No ano passado, a Flip contou com uma Casa de Cordel e nosso livro, intitulado O Pouso, Caiçara e a Luta – em referência às três partes que compõem a obra de Euclides da Cunha (A Terra, O Homem e A Luta) – foi apresentado lá e em outros espaços. Os alunos recitaram seus versos, mostraram as gravuras que criaram, deram autógrafo… A turma do 9o ano, a primeira a se formar no segundo segmento nessas comunidades, vendeu seus cordéis para organizar uma viagem que fizemos no final do ano para a cidade do Rio de Janeiro.

Capa do livro O Pouso, Caiçara e a Luta. Foto: reprodução
Capa do livro. Foto: reprodução

Sou caiçara do Pouso
Adoro este lugar
Aqui tem tantas belezas
Que por aí não vai encontrar


Chovendo ou com sol a brilhar,
O mar daqui é tão perfeito
Pra nadar, remar ou mergulhar,
Que nos divertimos de todo jeito.”

Poema “O Pouso”. In: O Pouso, Caiçara e a Luta.

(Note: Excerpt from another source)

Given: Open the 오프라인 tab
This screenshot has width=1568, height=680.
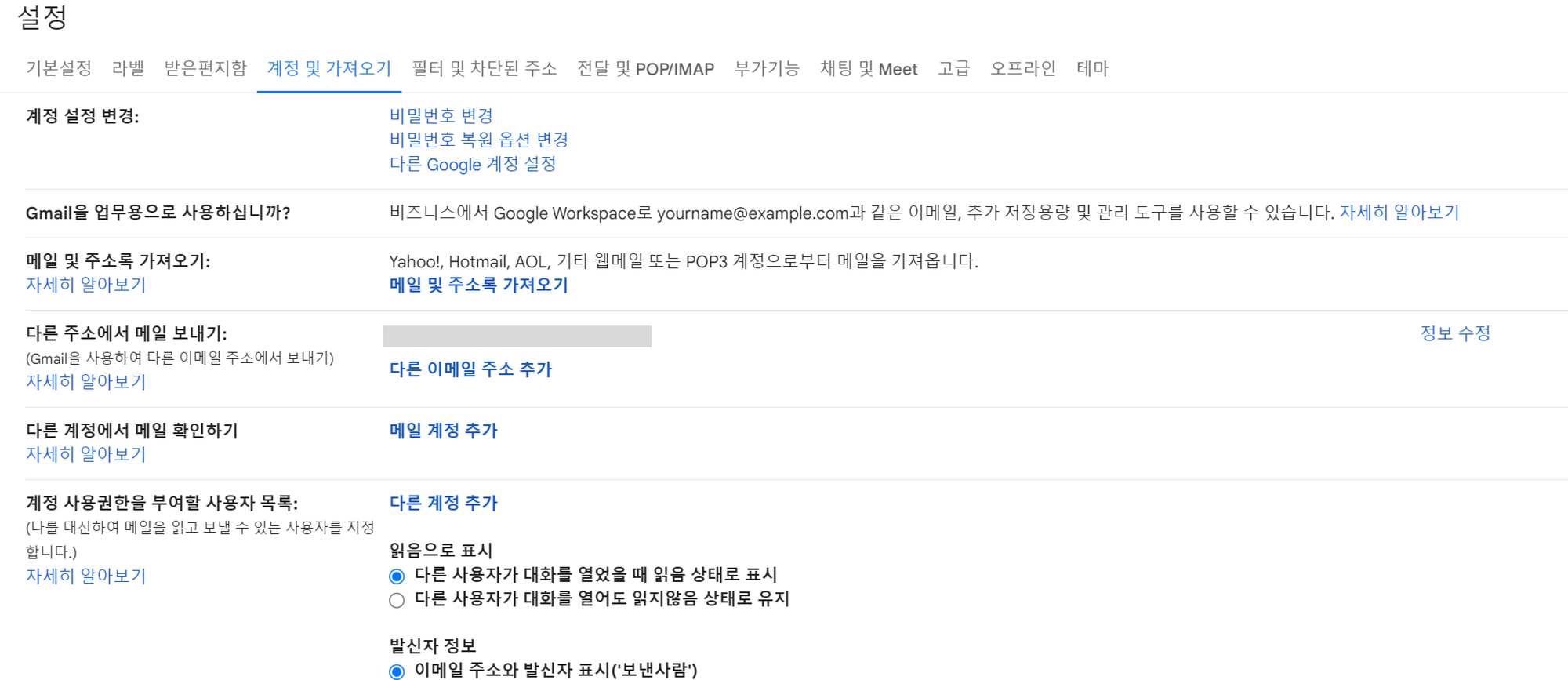Looking at the screenshot, I should (x=1022, y=69).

Portal CENPEC: Na sua visão educadora, qual é a importância de projetos como o Treboada, de reconto de causos caiçara? E como esse trabalho pode contribuir para uma educação significativa aos estudantes oriundos de comunidades caiçaras?

Iaci Sagnori de Mattos: Eu conheci o trabalho de Neide Palumbo por meio da campanha de financiamento do projeto Treboada. Cheguei a ver um vídeo em que ela contava um causo e achei muito interessante. É uma pessoa que tenho muita vontade de me aproximar. Inclusive estamos em contato com as Secretarias Municipais de Educação de Ilhabela e São Sebastião, que conheceram nosso trabalho e manifestaram interesse em levar essa formação diferenciada para os professores das comunidades caiçaras locais.

Conheça o projeto Treboada, aqui no Portal CENPEC Educação

Sobre o Treboada, destaco a importância do registro dessas histórias e manifestações culturais, que são conhecimentos orais, transmitidos de geração a geração. Mas a globalização está chegando aos lugares mais remotos e a tendência é que esses conhecimentos se apaguem nesse processo.

O trabalho de uma professora e contadora de histórias com ela, que há tantos anos trabalha com essas comunidades e conhece a fundo os meandros desses saberes, é fundamental. É uma forma de o mundo letrado, o conhecimento escolar, acadêmico vir não para silenciar, mas sim para salvaguardar os conhecimentos oriundos da oralidade, valorizando essas tradições dentro da comunidade e cultivando entre as crianças um olhar de admiração para que elas próprias se tornem as guardiãs desse patrimônio.

O ideal seria que cada comunidade tivesse uma guardiã com Neide Palumbo, com tanto amor, empenho e conhecimento sobre a cultura tradicional. Educadoras como ela e iniciativas como a Treboada inspiram os professores mais jovens. Espero ter a oportunidade de conhecê-la e compartilharmos experiências.